Programming a little DSL like this is a fun puzzle (like puzzle-script) and I can appreciate the added safely of using a constrained language. The concept of a stream is a pretty accurate model of a lot of embedded systems, and I love being able to describe things directly rather then building up the same concept indirectly in C.

FreeRTOS:
My next attempt was to use a port of FreeRTOS (http://code.google.com/p/rtoslibs/). This was fun, as the application structure can be made much nicer and we can express things like blocking directly. Its also fun to have a little operating system on my Arduino. I have an ISR giving a semaphore, a high priority task taking that semaphore, shifting out an output and periodically giving a semaphore, and a low priority take blocking on a semaphore and calculating a new output. This structure works well, and I would like to play around with it more.
The problem with the Arduino Uno is its tiny tiny memory. Tasks and semaphores and scheduling and other mechanisms take up space, and there is not much to be had here. So far I still have 1343 bytes left, which is (relatively) good. A couple more tasks, a message queue, and a data structure and I'll use it all up, though.

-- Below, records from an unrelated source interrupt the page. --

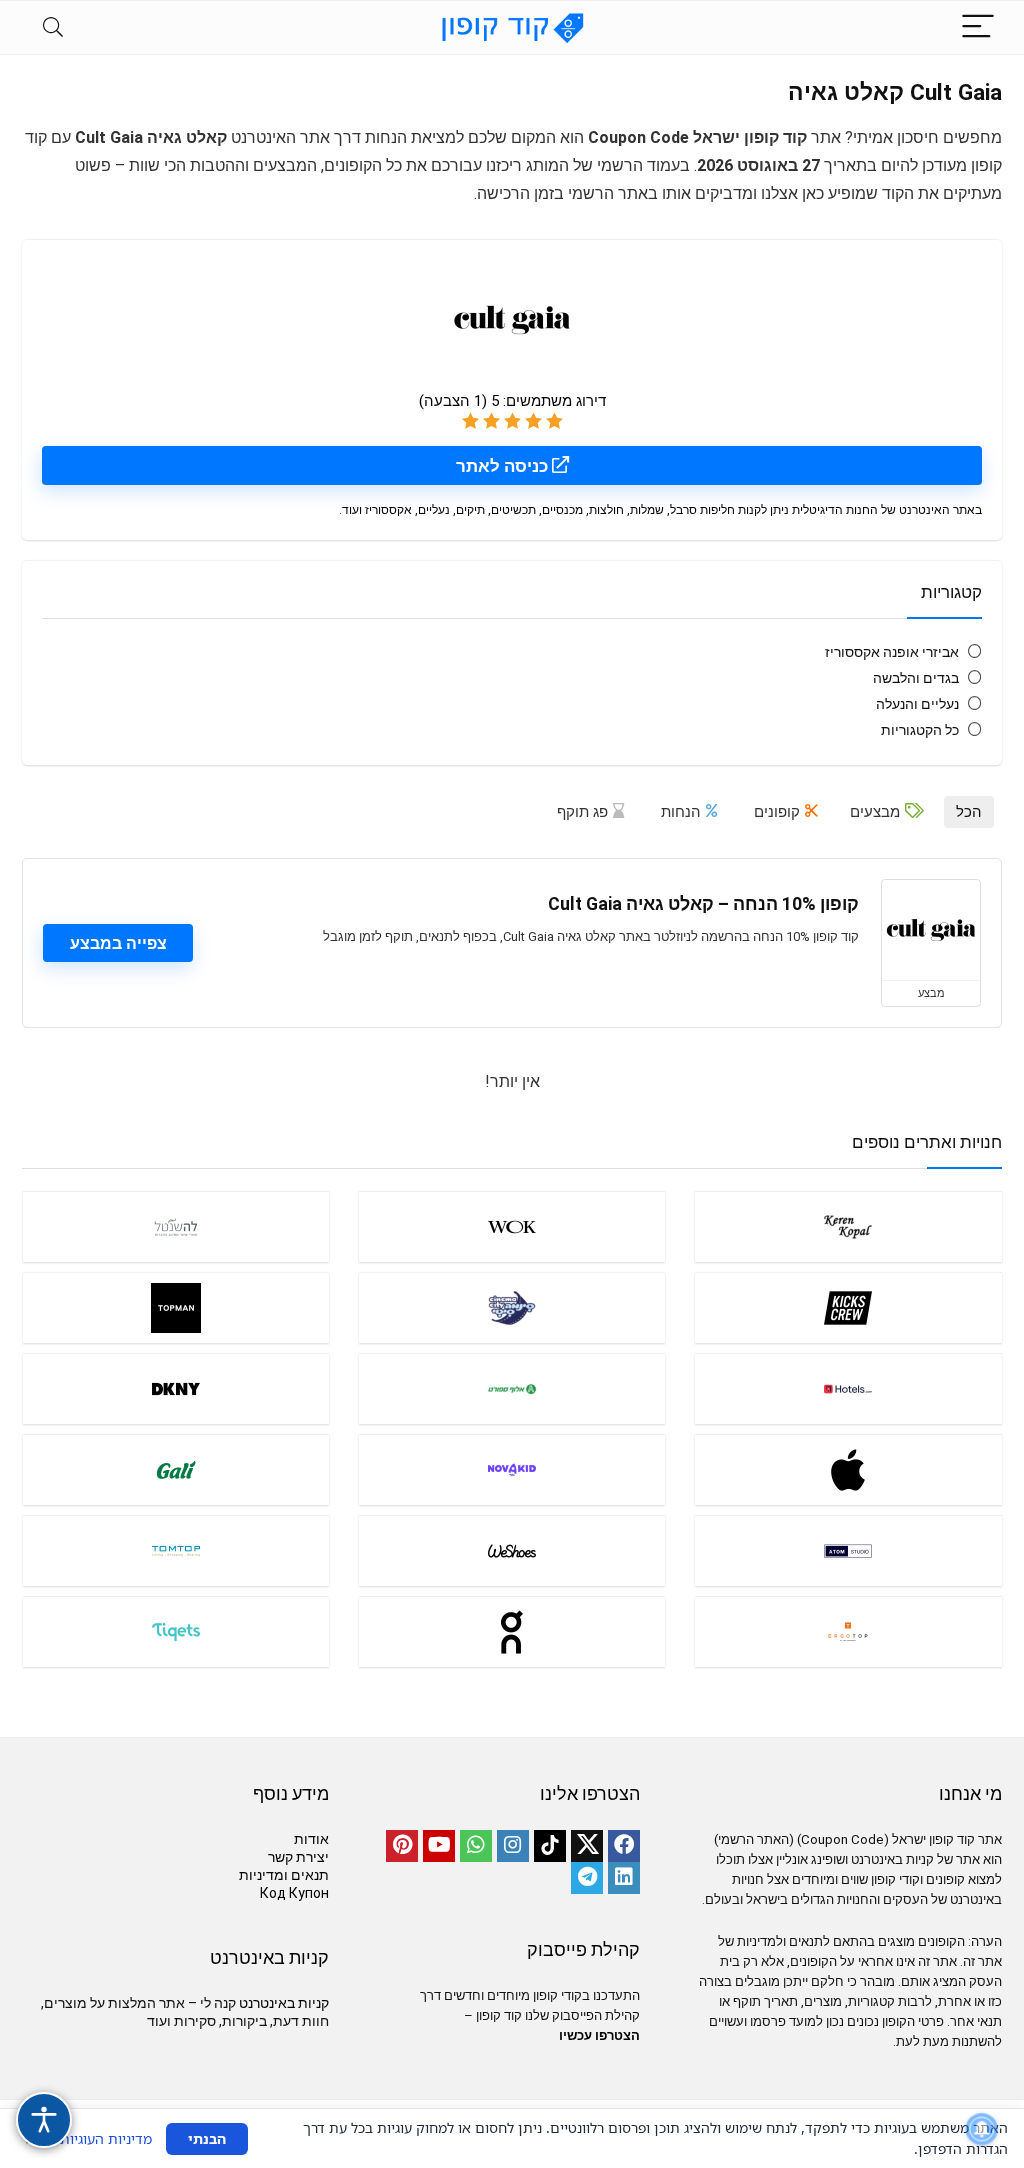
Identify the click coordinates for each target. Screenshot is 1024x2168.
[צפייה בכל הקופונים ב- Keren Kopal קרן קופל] (848, 1226)
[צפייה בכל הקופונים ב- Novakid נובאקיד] (512, 1469)
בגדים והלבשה (916, 678)
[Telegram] (587, 1878)
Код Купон (294, 1893)
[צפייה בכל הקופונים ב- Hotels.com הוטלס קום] (848, 1388)
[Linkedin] (624, 1878)
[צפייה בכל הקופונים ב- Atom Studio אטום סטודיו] (848, 1550)
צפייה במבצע (118, 943)
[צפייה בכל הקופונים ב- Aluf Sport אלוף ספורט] (512, 1388)
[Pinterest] (402, 1846)
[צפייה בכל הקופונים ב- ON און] (512, 1631)
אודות (311, 1839)
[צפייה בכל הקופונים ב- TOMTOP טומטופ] (176, 1550)
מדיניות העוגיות (106, 2138)
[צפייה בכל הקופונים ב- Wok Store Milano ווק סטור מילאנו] (512, 1226)
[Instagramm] (513, 1846)
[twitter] (587, 1846)
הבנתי (207, 2138)
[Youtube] (439, 1846)
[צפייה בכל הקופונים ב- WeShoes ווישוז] (512, 1550)
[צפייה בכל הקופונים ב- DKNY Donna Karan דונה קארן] (176, 1388)
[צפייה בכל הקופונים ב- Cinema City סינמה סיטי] (512, 1307)
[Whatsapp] (476, 1846)
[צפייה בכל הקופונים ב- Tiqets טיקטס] (176, 1631)
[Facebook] (624, 1846)
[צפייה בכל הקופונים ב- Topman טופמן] (176, 1307)
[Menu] (978, 27)
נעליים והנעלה (917, 704)
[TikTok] (550, 1846)
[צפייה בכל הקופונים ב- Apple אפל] (848, 1469)
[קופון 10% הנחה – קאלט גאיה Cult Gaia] (931, 930)
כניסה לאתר (504, 466)
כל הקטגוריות (920, 730)
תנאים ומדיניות (284, 1875)
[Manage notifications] (982, 2129)
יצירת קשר (298, 1857)
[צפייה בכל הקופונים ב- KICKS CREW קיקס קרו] (848, 1307)
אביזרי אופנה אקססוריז (892, 652)
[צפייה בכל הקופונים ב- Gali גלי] (176, 1469)
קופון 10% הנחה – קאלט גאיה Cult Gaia (703, 904)
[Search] (53, 27)
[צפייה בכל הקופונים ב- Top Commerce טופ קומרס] (848, 1631)
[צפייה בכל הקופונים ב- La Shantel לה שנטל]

There is more to come with my Arduino. I have lots of plans.

Tuesday, June 18, 2013

Vault Library

The Vault packet on Hackage by Heinrich Apfelmus is quite cool. Type-safe, persistent storage of arbitrary values!

A vault is a map from keys to values, but the keys are parameterized by the type they return. This allows one to retrieves values from the vault that have any value without specializing the type of things the vault stores. How this works behind the scenes is quite interesting, but basically the keys are what store the values in a sense- they store an IO action of type IO () that stores a value in an IORef when it is run. The key keeps a unique value indicating to the vault which IO action to run, and the IORef that is updated. The is possible through the "scary action at a distance" described here: http://apfelmus.nfshost.com/blog/2011/09/04-vault.html.

I think this may be a good choice to implement a modular evolutionary algorithm framework, since it lets individual components (genetic operators for example) set and retrieve configuration information without having to add their desired configuration to the type of the configuration structure (which otherwise seems inevitable).

Discrete Optimization Course at Coursera

I've just started a Discrete Optimization course on the Coursera website. It looks interesting, and I would like to have a firmer understanding of more traditional optimization, given my interest in biologically inspired optimization algorithms.

I'm also looking at a course on analytic combinatorics. My understanding of combinatorics is weaker than I would like, and my understanding of analysis is much weaker then I would like. I'm hoping a class like that would do me some good.

I am hoping this class provides some topics for this blog. Looks like the first problem they talk about is the knapsack problem.